Tuesday, August 10, 2004
Cut the forms and keep the Police
Our new Borough Commander is a change for the Borough. She seems very focused on the problems we as a Borough face but is also open to new suggestions on how policing can be improved in the Borough. She is also experienced in Kingston having worked here before. It was a valuable first meeting and I feel a new approach to the actions the Police can take to tackle some of the serious issues we have over anti social behaviour and drunkenness, especially in Kingston town centre.
Whichever way you put it the Police have an impossible task. The Government have introduced "safer neighbourhoods" as a way of getting more localised and visible policing and yet as I have mentioned in an earlier blog there are inherent risks in what they are doing and how they are doing it. At the same time they are expected to put more police on the streets to tackle anti social behaviour and fill in more forms at the same time.
Which is I suppose where the Michael Howard speech comes in. It is frankly incredible that from March next year the Police are expected to fill out a form every time they stop someone - this is ludicrous. I hear all the cries about how civil liberties are likely to be abused and how will we know that the Police are being even handed in the way they deal with ethnic minorities etc etc. But are we really going to be surprised when the Police are not on the streets because they are filling out forms to provide ethnic monitoring, or the nurse is not attending to someone in casualty because they have to fill out a form to show they are meeting some target? Does everything that public servants do need a form to monitor it? Is a form the only way we can be sure that the ethnic minority groups are not being stopped more than others? There has to be a better way - and in the meantime we should let the Police get on with their job and the nurses and doctors with theirs and if the other parties do not trust these people to do this then they should be honest and say they 'do not trust the Police'. In any case there is a vast difference between 'stopping' and 'searching'. Currently if the Police 'search' someone they do need to fill out a form and this would continue. What the Conservatives are against is extending this form filling to every time an officer 'stops' someone.
Hysterically of course the Government jumps up and down and screams about it all and how MH cannot possibly afford this - which is total baloney. Given how much taxation has risen in this country and how much this Government is spending of our money it is a nonsense. I say "cut the forms and keep the Police".

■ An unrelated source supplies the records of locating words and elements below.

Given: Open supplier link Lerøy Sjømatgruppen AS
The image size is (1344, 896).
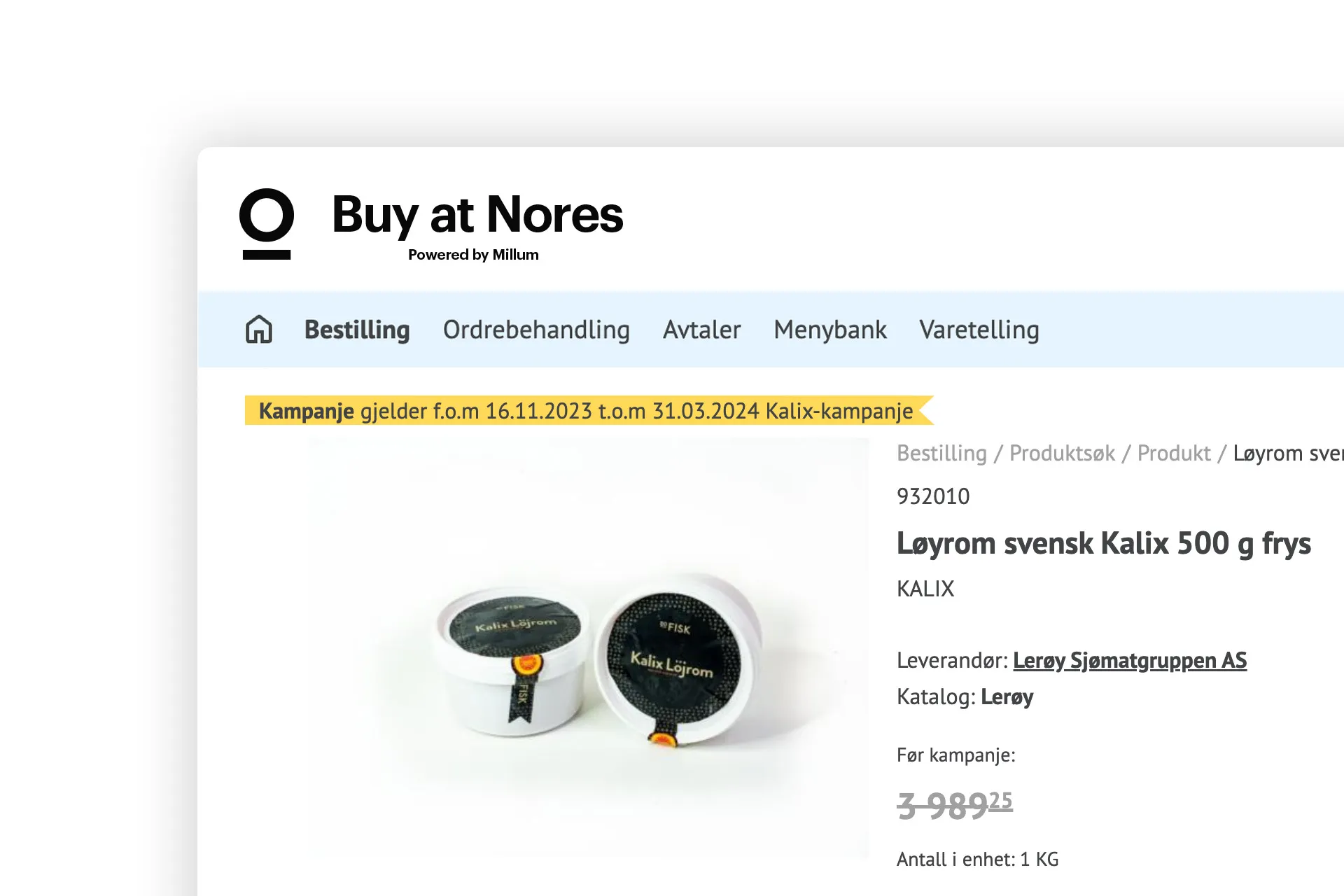Looking at the screenshot, I should (x=1129, y=660).
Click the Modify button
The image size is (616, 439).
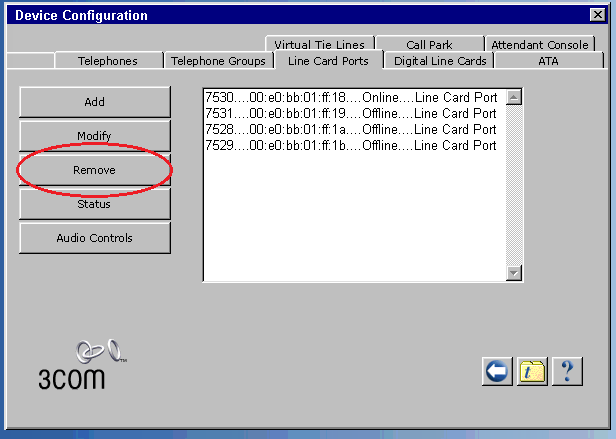click(x=94, y=136)
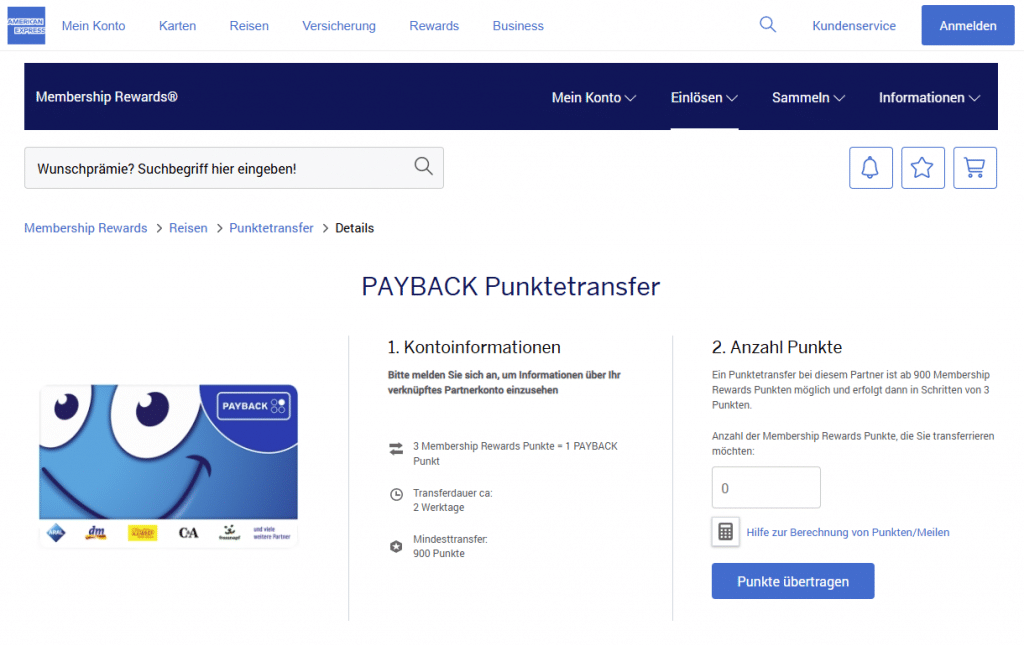The height and width of the screenshot is (646, 1024).
Task: Open favorites via the star icon
Action: (922, 168)
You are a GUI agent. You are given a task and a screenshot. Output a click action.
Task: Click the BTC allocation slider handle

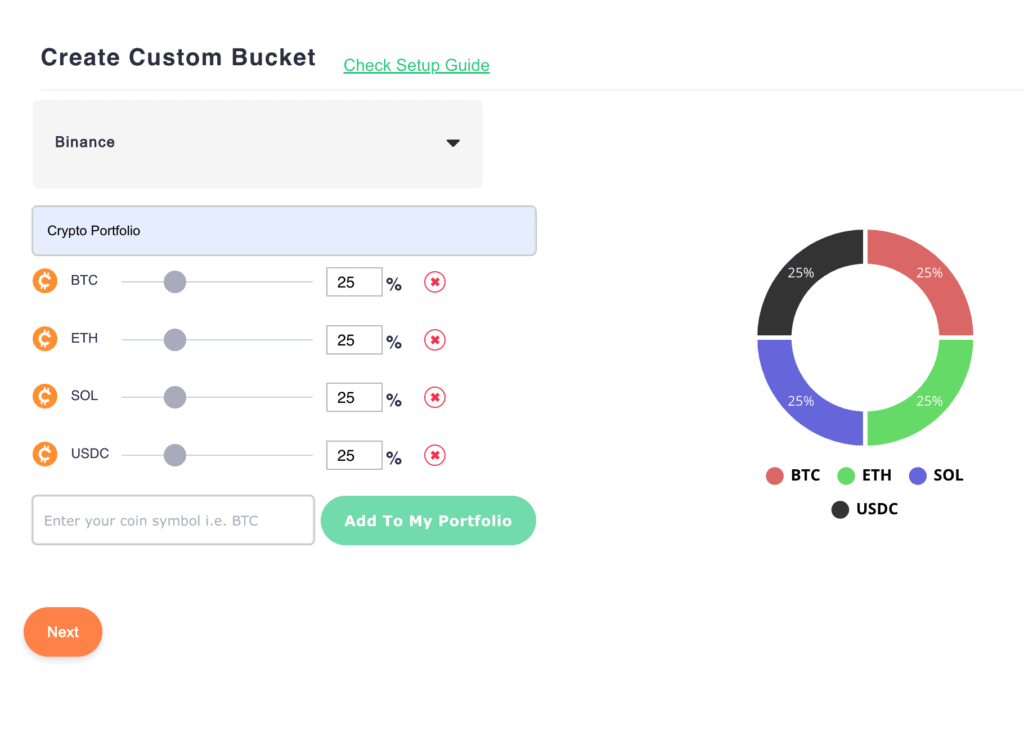175,282
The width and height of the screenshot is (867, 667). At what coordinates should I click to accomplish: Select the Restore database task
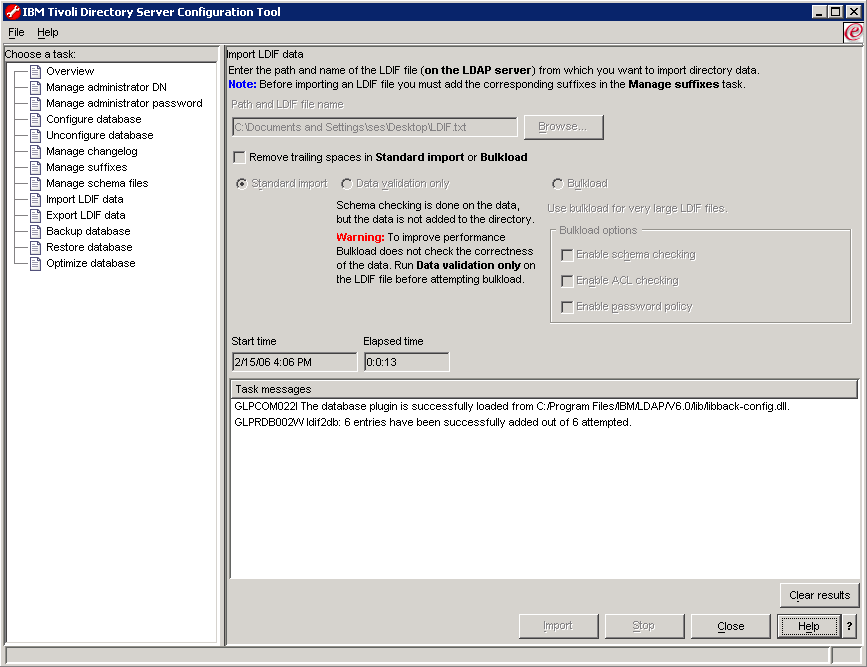click(x=88, y=247)
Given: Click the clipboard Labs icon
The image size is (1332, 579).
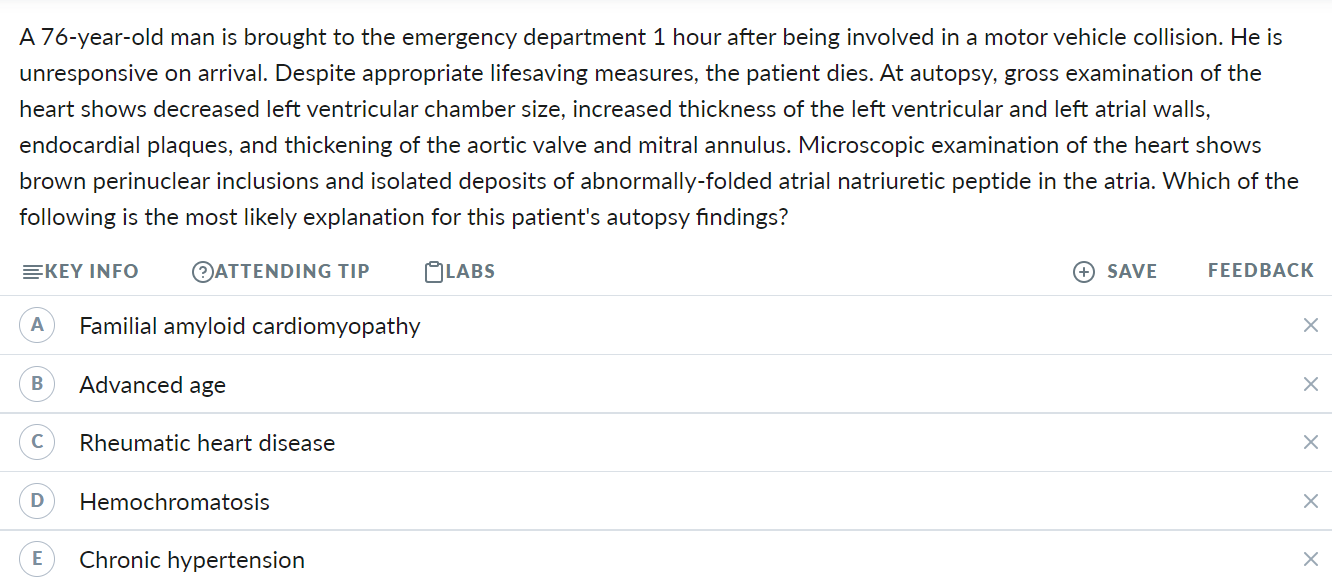Looking at the screenshot, I should click(433, 272).
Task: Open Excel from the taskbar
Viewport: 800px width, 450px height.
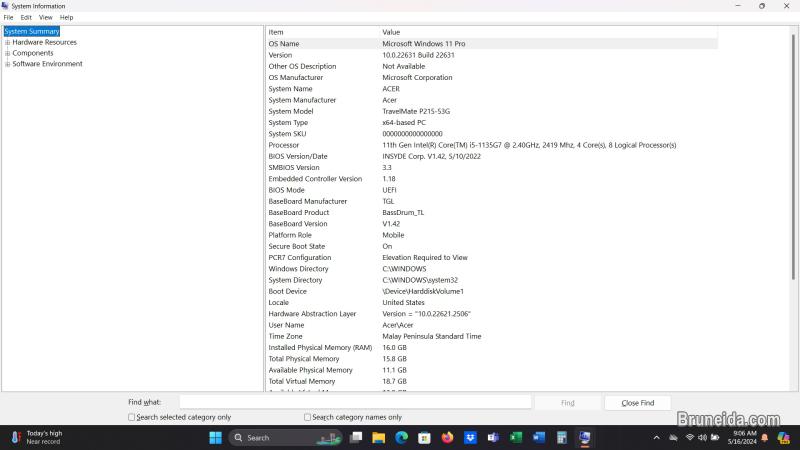Action: click(x=516, y=437)
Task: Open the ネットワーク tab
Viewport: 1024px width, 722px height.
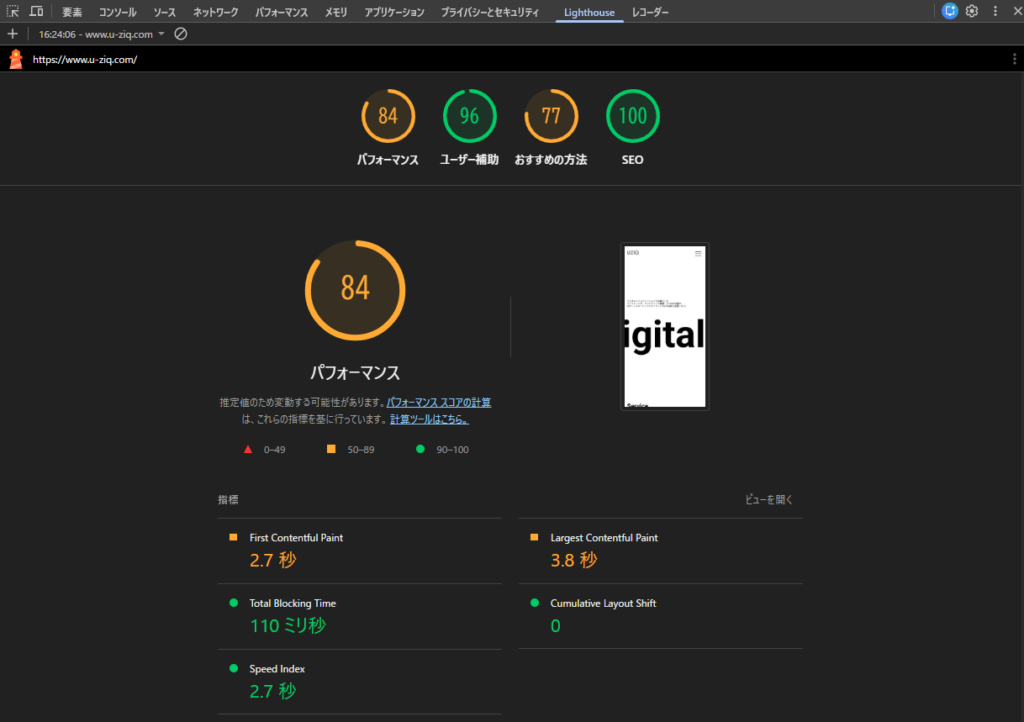Action: pyautogui.click(x=215, y=12)
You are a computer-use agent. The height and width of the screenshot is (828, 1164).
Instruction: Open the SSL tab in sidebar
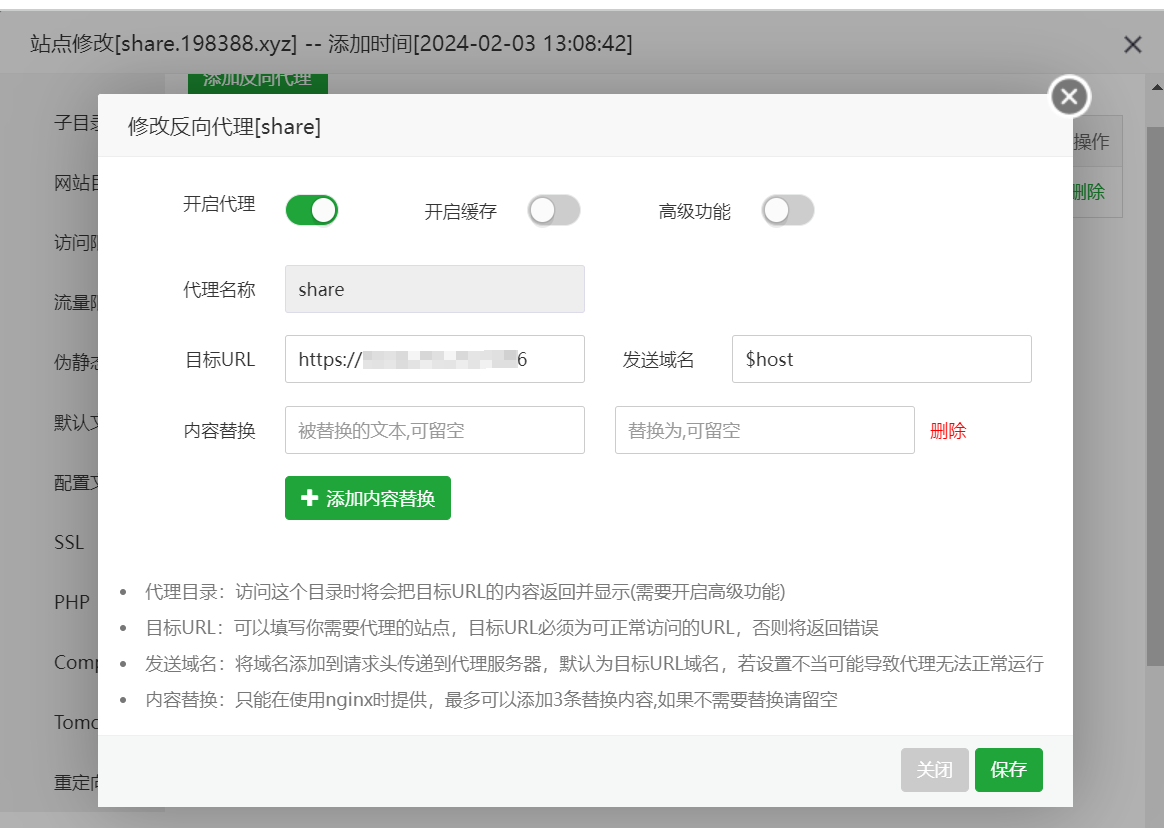pos(70,543)
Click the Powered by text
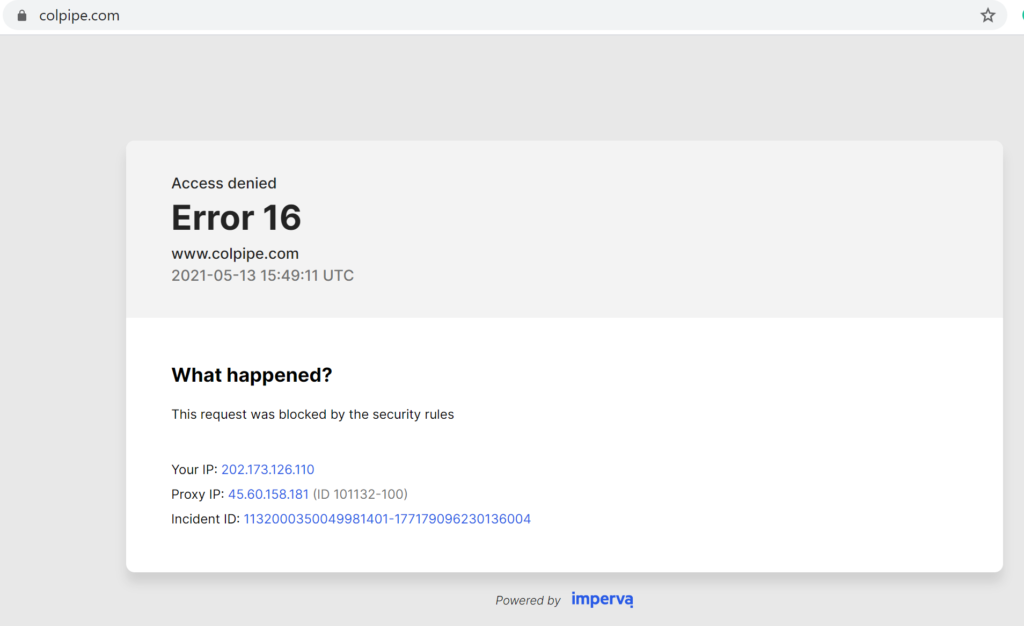1024x626 pixels. click(x=528, y=601)
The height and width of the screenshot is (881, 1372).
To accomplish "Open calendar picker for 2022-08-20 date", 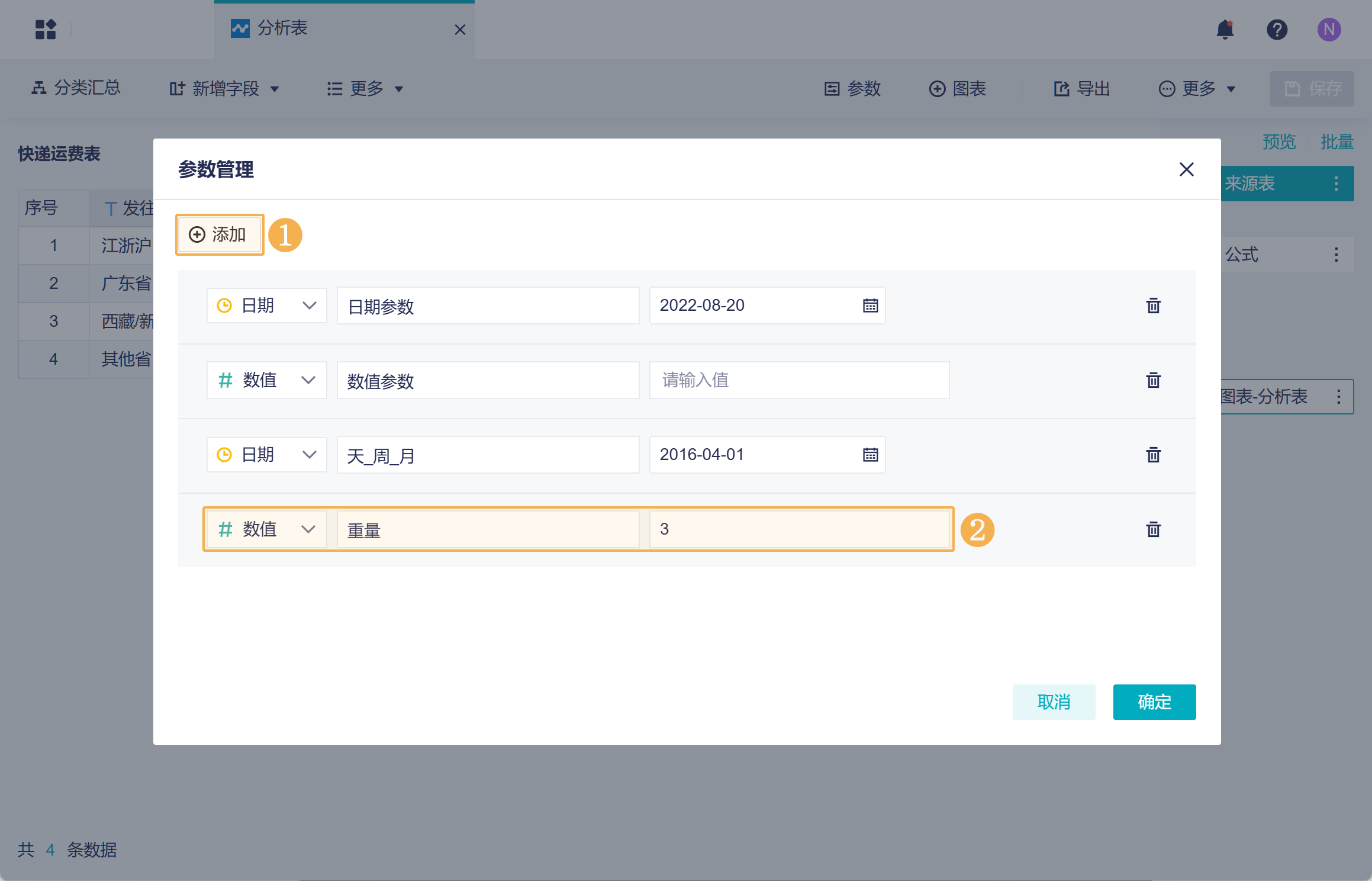I will click(870, 306).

The Lib Dems? Well once again they managed to condemn the whole thing as a disaster clearly indicating they think filling out forms is a good idea. They also put out what they called a 'well worked set of proposals' which basically amounted to adding in more cost for a bunch of national quangoes called a National Police Agency, a National Border Force and a Financial Crime Directorate. More forms, no more Police except they might offer 'softer' jobs for those nearing retirement to stay on longer. Please....We have had this silly approach for too long. We know all about the Lib Dem Plans to not jail first time burglars and giving prisoners the right to vote, what people write to me about what they want done is more Police and fast, fair and forceful enforcement of penalties.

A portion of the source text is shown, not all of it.